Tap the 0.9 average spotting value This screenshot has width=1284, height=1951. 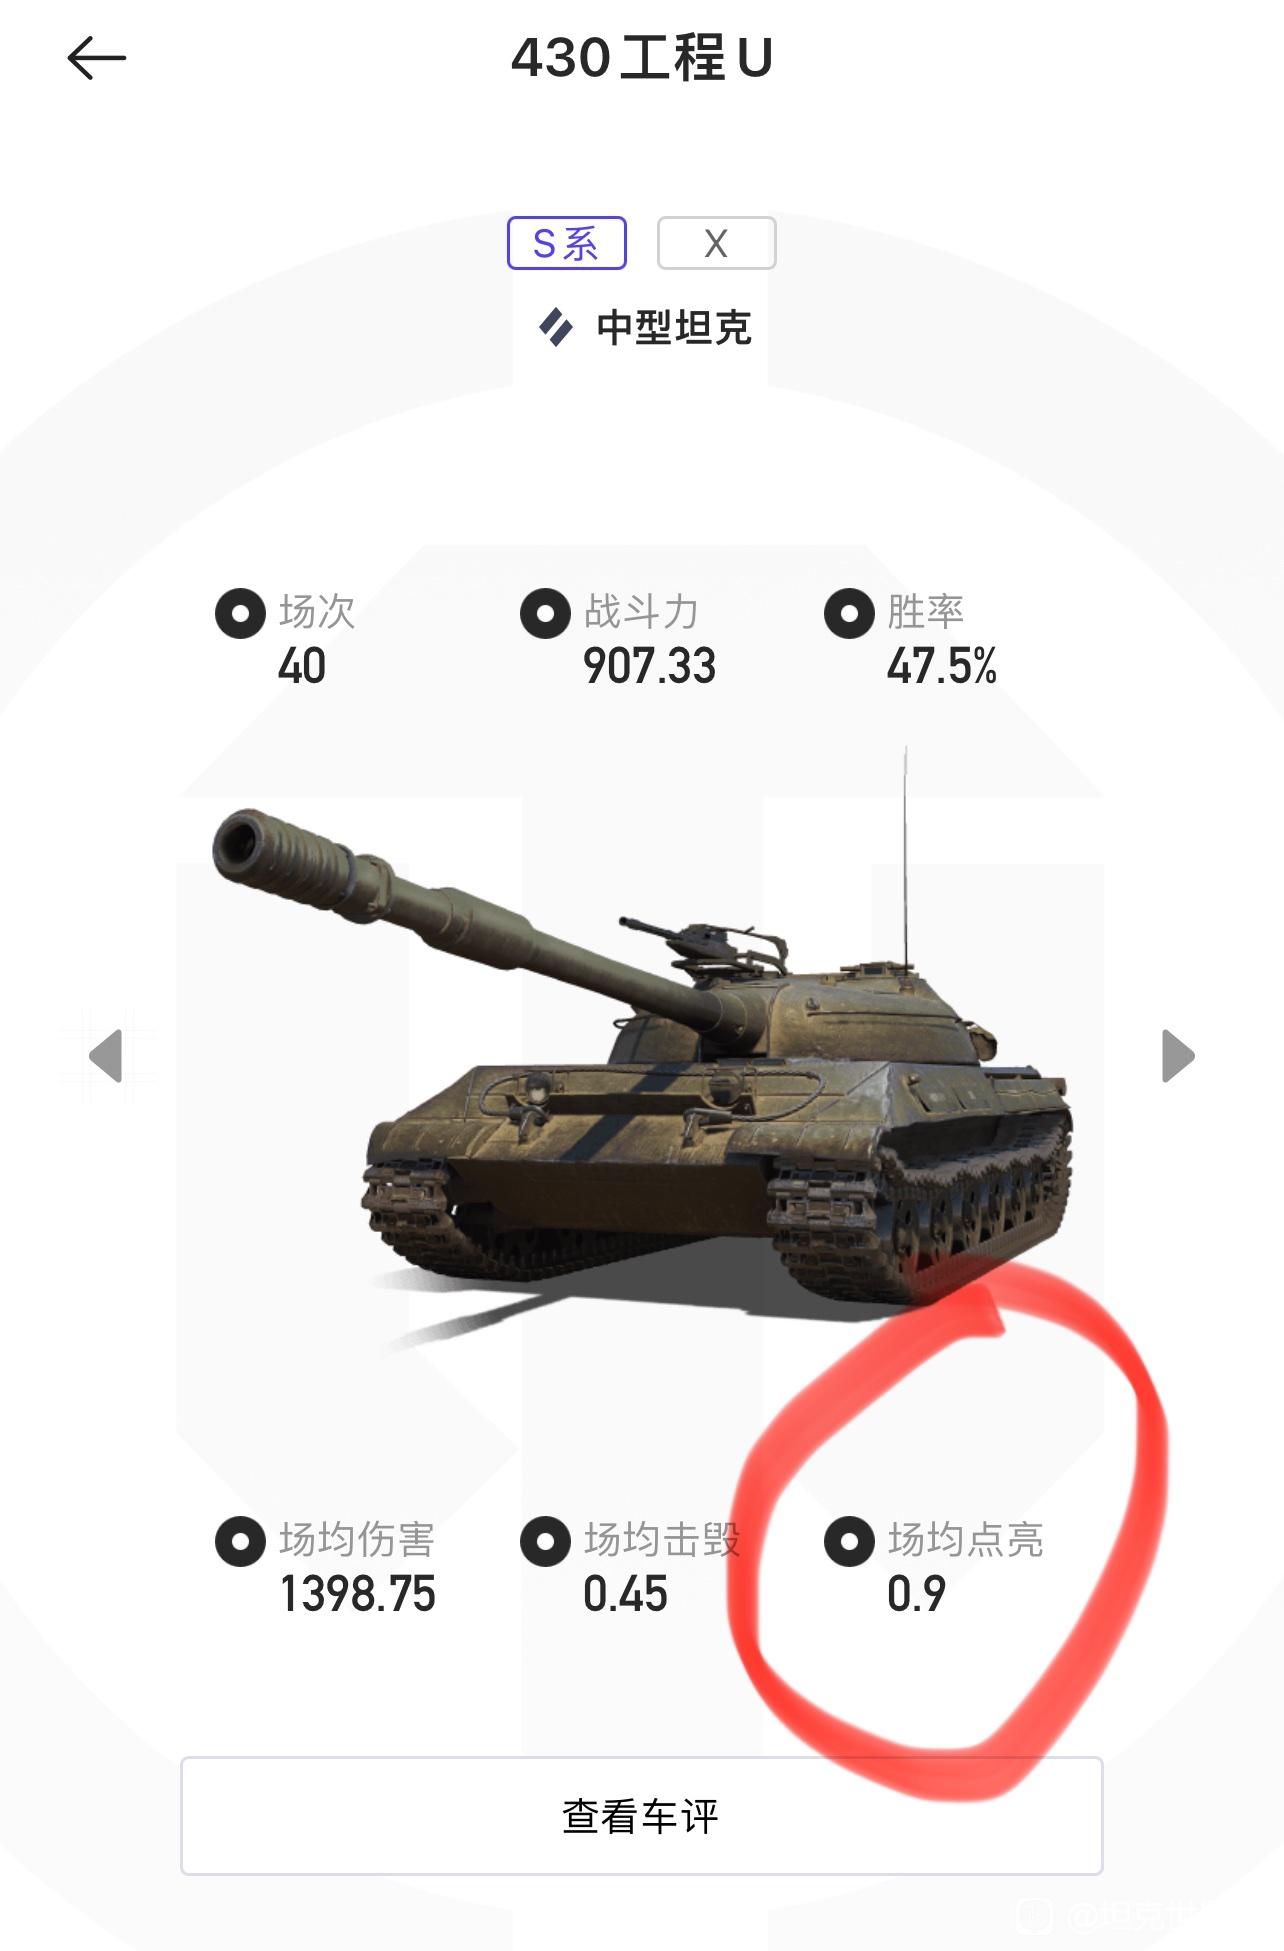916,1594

...

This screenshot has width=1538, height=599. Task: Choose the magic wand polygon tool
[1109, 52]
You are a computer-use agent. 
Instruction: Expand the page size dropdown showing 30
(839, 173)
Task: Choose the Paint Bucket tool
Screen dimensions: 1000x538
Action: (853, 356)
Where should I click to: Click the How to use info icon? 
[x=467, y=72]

--

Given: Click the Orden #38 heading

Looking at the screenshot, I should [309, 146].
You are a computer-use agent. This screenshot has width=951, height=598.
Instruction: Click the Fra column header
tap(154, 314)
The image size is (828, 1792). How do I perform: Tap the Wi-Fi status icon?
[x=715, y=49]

Exercise goal
Each line above that contains the string "computer" should be copied.

Exercise solution
You are a computer-use agent. 
You are a computer-use agent. This screenshot has width=951, height=598.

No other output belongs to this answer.